Roma, 11 nov. (askanews) - Esperienze queste che vedono non solo la nascita di organismi ad hoc ma anche progetti per garantire l'occupazione femminile e la conciliazione dei tempi di vita e lavoro.E' il caso del Distretto della felicità, nato a San Mauro Pascoli (Forlì - Cesena), nel principale distretto calzaturiero dell'Emilia Romagna ed eccellenza italiana nel mondo. Obiettivo è quello di invertire la tendenza che vede donne e nuove generazioni allontanarsi dal settore delle calzature attraverso la riorganizzazione dell'orario di lavoro e la nascita di una serie di servizi a sostegno delle famiglie. A Pordenone invece le donne sono protagoniste dell'innovazione locale con il progetto "Gener-Azione". Una iniziativa attraverso cui si è voluto offrire loro un'opportunità per dialogare con il tessuto produttivo e con il mondo della formazione e dell'istruzione superiore per superare gli stereotipi di genere in ambito tecnico, scientifico e sociale.

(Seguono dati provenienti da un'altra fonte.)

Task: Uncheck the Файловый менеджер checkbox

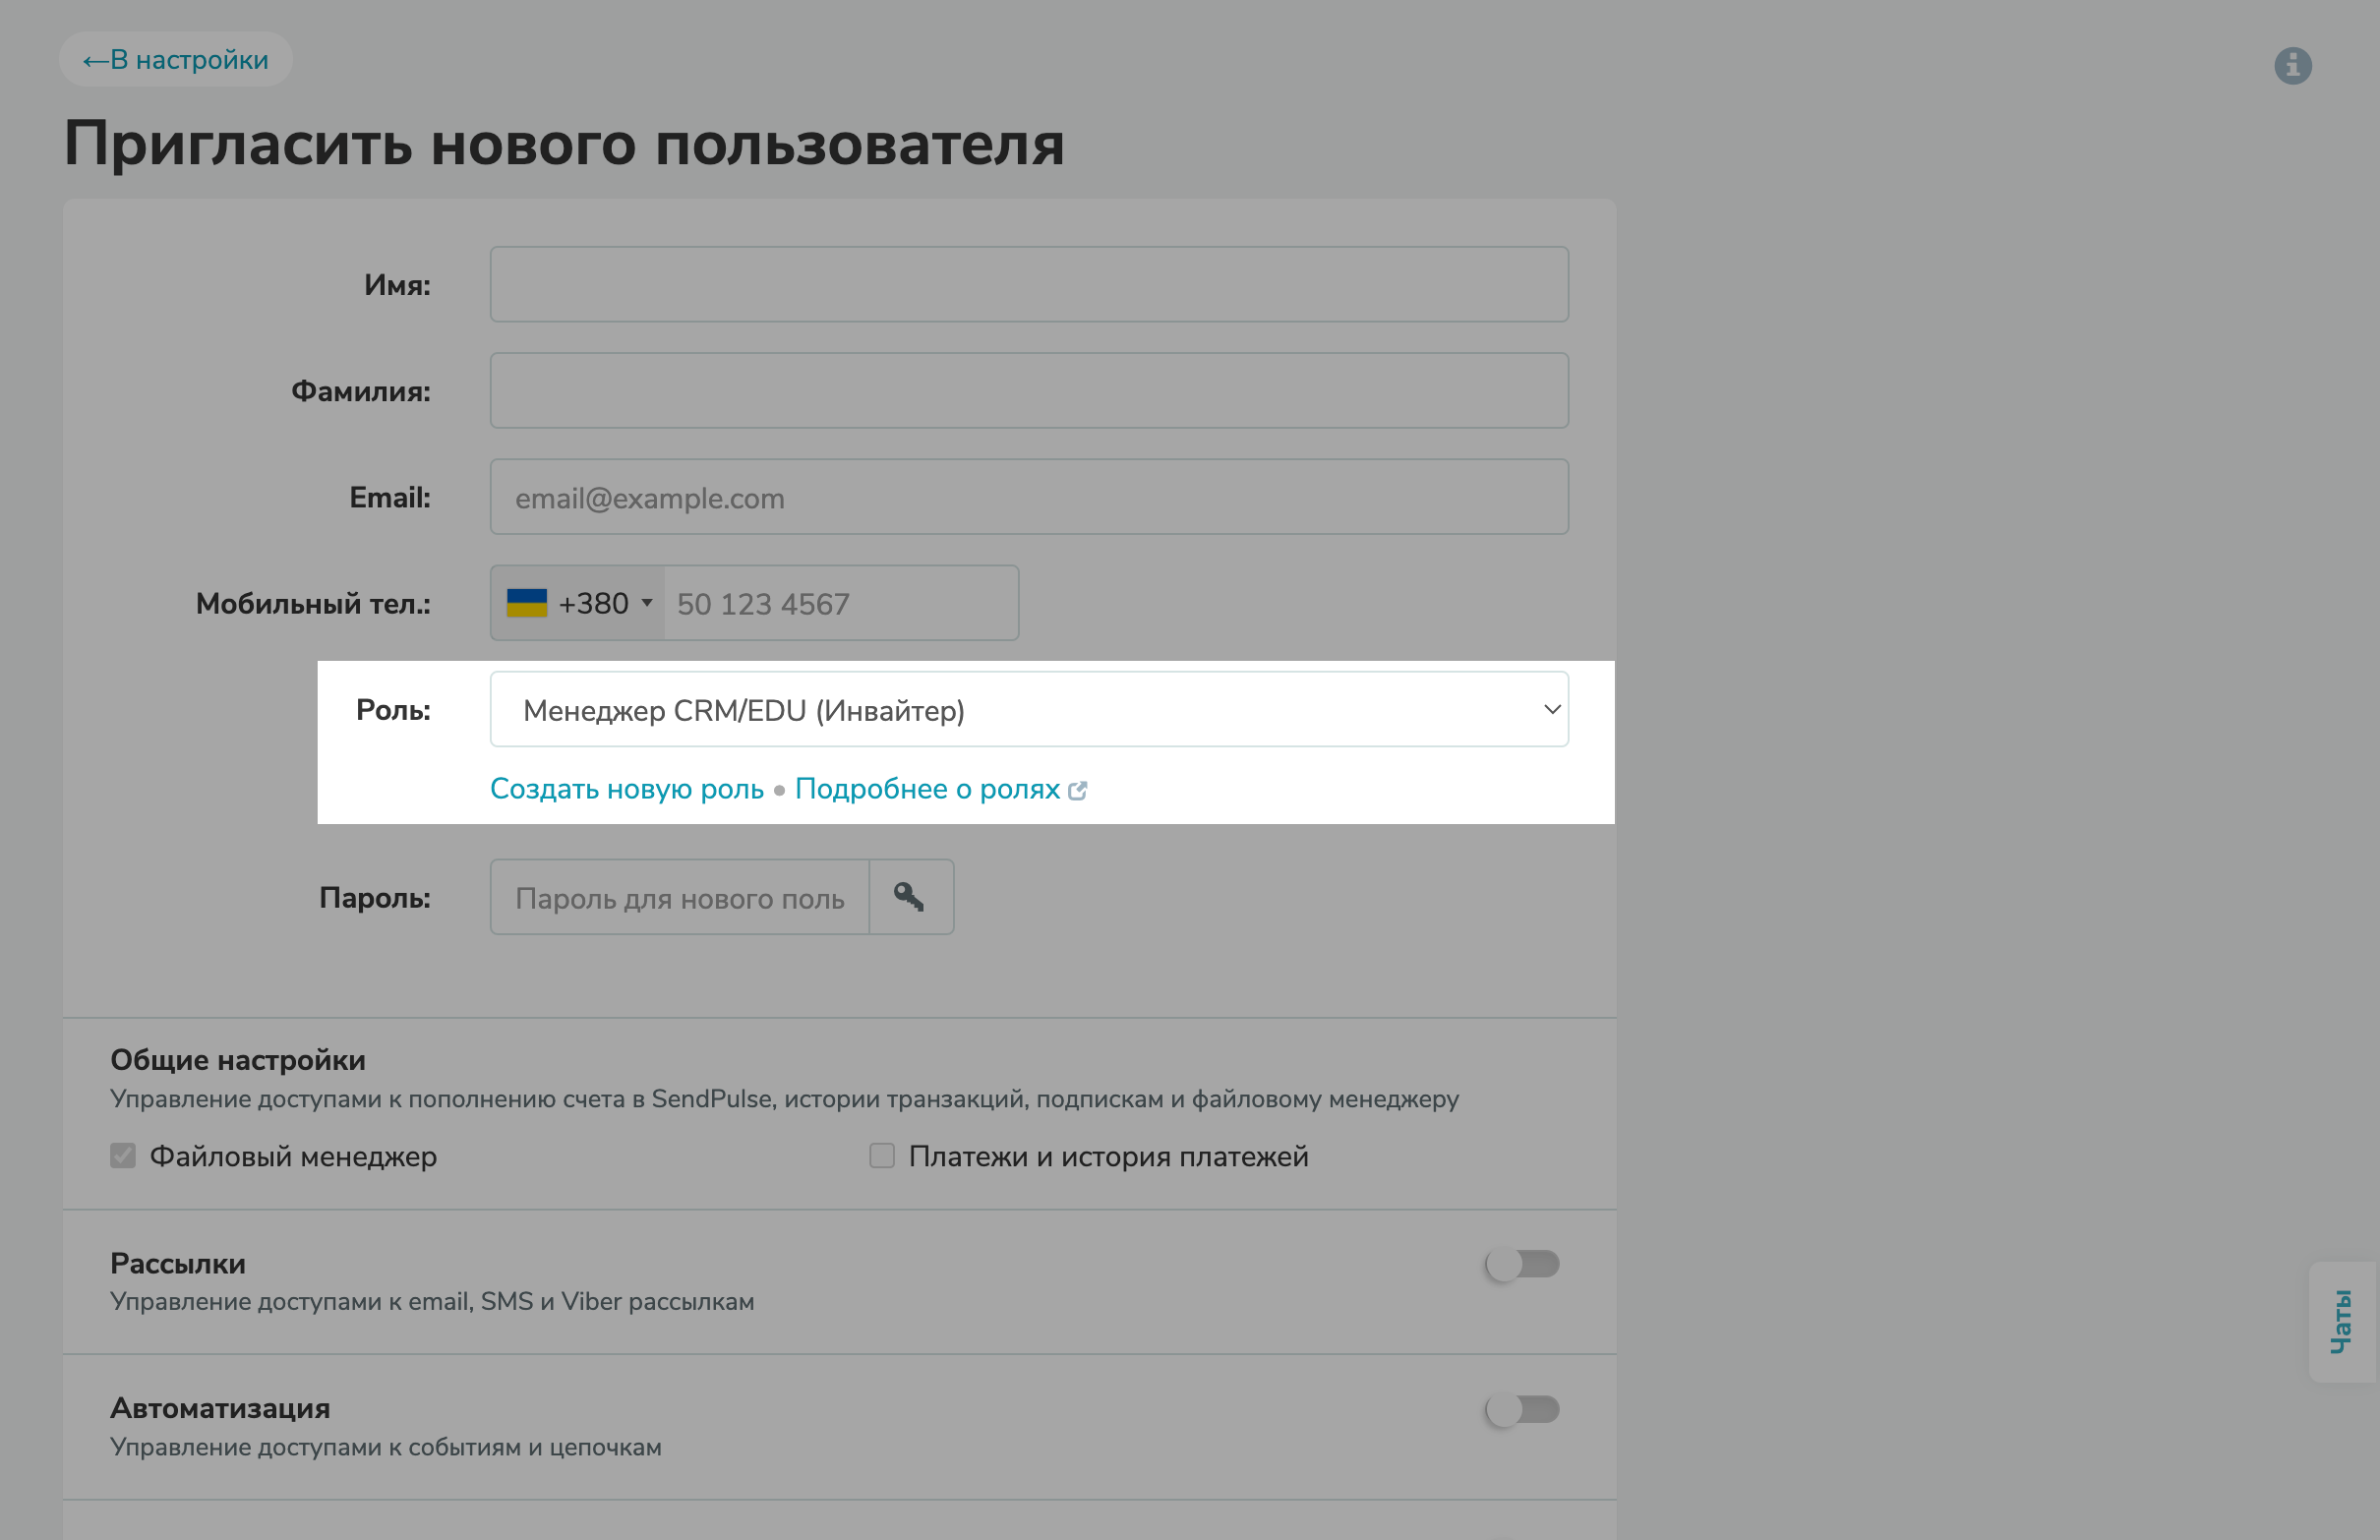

Dalla lettura delle buone pratiche emerge anche una particolare attenzione ai giovani attraverso iniziative di sensibilizzazione. Come nel caso di Bari dove è nato il progetto "Bari - Leggere differenze", una biblioteca di pubblica lettura strettamente connessa con il sistema dei servizi di welfare comunali che ospita uno scaffale dedicato proprio alle "Pari opportunità e differenza di genere".Nonostante le tante difficoltà, soprattutto di carattere finanziario, l'indagine conferma l'impegno dei Comuni italiani nella realizzazione di azioni di contrasto alla violenza di genere e per la promozione di una cultura della solidarietà e delle pari opportunità.